“When life reinvents itself on the margins”

Por Fernando Bertucci

Sometimes cinema manages to do something that seems improbable: tell a painful story without unnecessary dramatics, explore the disturbing without cynicism, speak of despair without stripping its characters of their dignity. Kika, the first fiction feature by Belgian filmmaker Alexe Poukine, moves gracefully through that fragile terrain. What begins as a seemingly conventional story—a woman who pauses her routine to fix her daughter’s bicycle and, in that small gesture, finds a new direction—evolves into a deeply human portrait of grief, sexuality, and the ability to adapt when everything seems to fall apart.

Kika lives with her partner and daughter in a quietly stable, almost bland environment. She works as a social worker, listening to the problems of others with the patience of someone who has learned to absorb other people’s lives without letting her own overflow. Until one day, accidentally locked in a bike workshop, she meets someone who reignites a spark that had long been dormant. The infatuation is immediate, fleeting, and yet irreversible. What follows is a series of decisions—sometimes impulsive, sometimes inevitable—that push her to abandon what she had and start a new life with this newfound love. But even the most intense changes offer no guarantee of permanence, and a sudden blow of fate will once again shake her world violently. After the tragedy, Kika becomes another film—or rather, it reveals the film it truly is. Death leaves the protagonist not only emotionally shattered but also in a precarious material state that forces her to make difficult choices. There are no heroic gestures here. This is not a woman sacrificing herself for others, but someone simply trying to keep going. And in that search, unthinkable alternatives arise, like selling her used underwear or accepting work in hourly hotels. Little by little, almost without realizing it, she finds herself immersed in a world of other people’s sexual fantasies that begin to shape her new routine.

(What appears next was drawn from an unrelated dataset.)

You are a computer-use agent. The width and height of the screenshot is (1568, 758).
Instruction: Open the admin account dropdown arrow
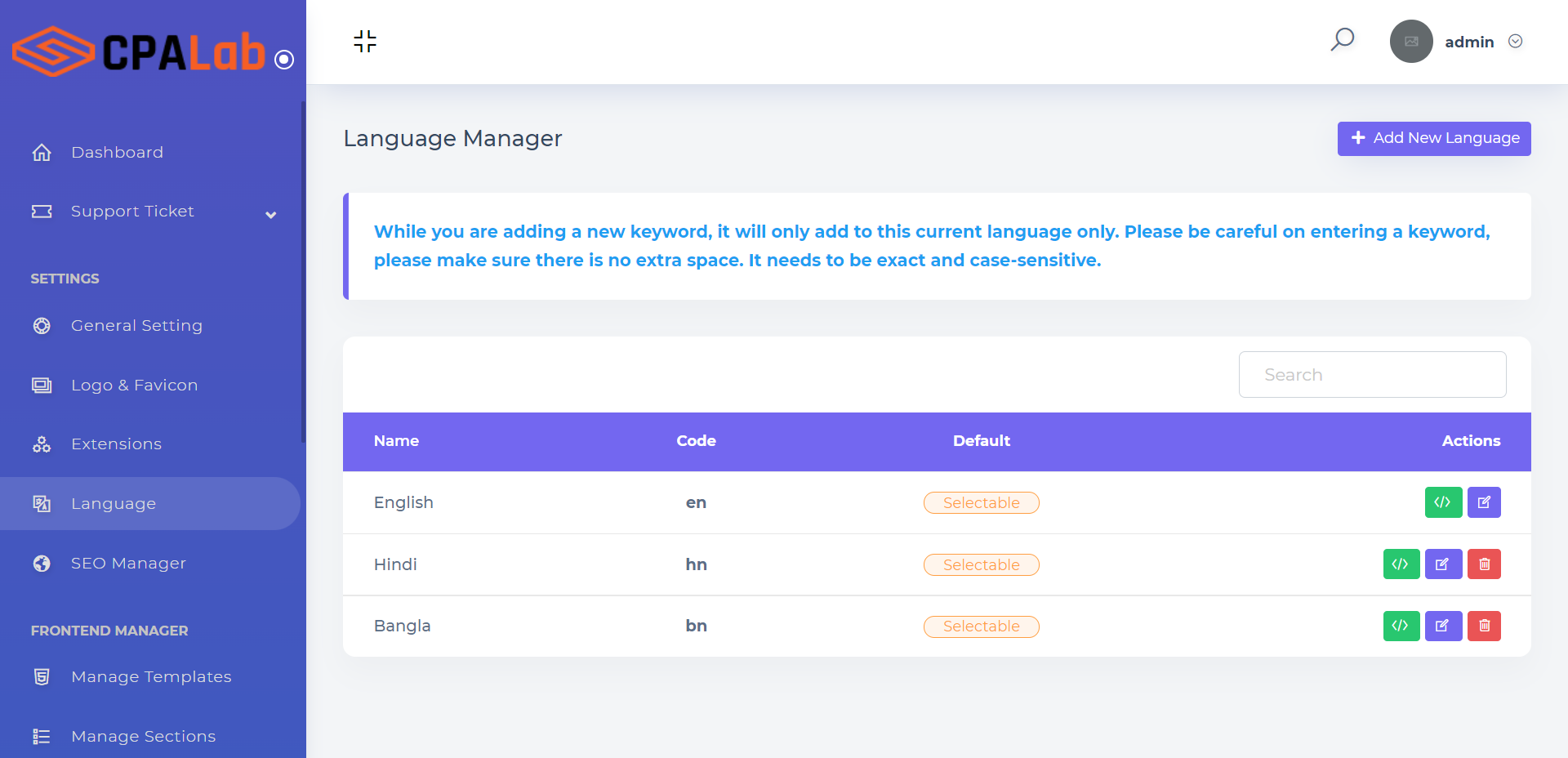pyautogui.click(x=1515, y=42)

Far from indulging in easy provocation, Kika approaches the most extreme sexual practices with a mix of curiosity, empathy, and critical distance. There is no judgment, but neither is there glorification. What matters here is not the sexual acts themselves but what they reveal about the people who seek them—and what they awaken in the person who offers them. For Kika, entering this universe is less a fall than a transformation: she finds a way to stay afloat while exploring aspects of herself she had never confronted. This is not a story of redemption or a descent into hell, but something far more ambiguous: a drift between survival and self-discovery. In that sense, Kika stands apart from many films that depict sex work through paternalistic or moralizing lenses. There are no clear messages here, no moral lessons. The protagonist makes mistakes, retreats, tries again, hesitates, sets boundaries, fails, gets back up. At times, she acts with clarity; at others, out of sheer desperation. But she always maintains a desire for autonomy, for not becoming a victim or a martyr. What’s remarkable is how the film conveys all this without over-explaining or underlining, letting gestures, silences, and situations speak for themselves.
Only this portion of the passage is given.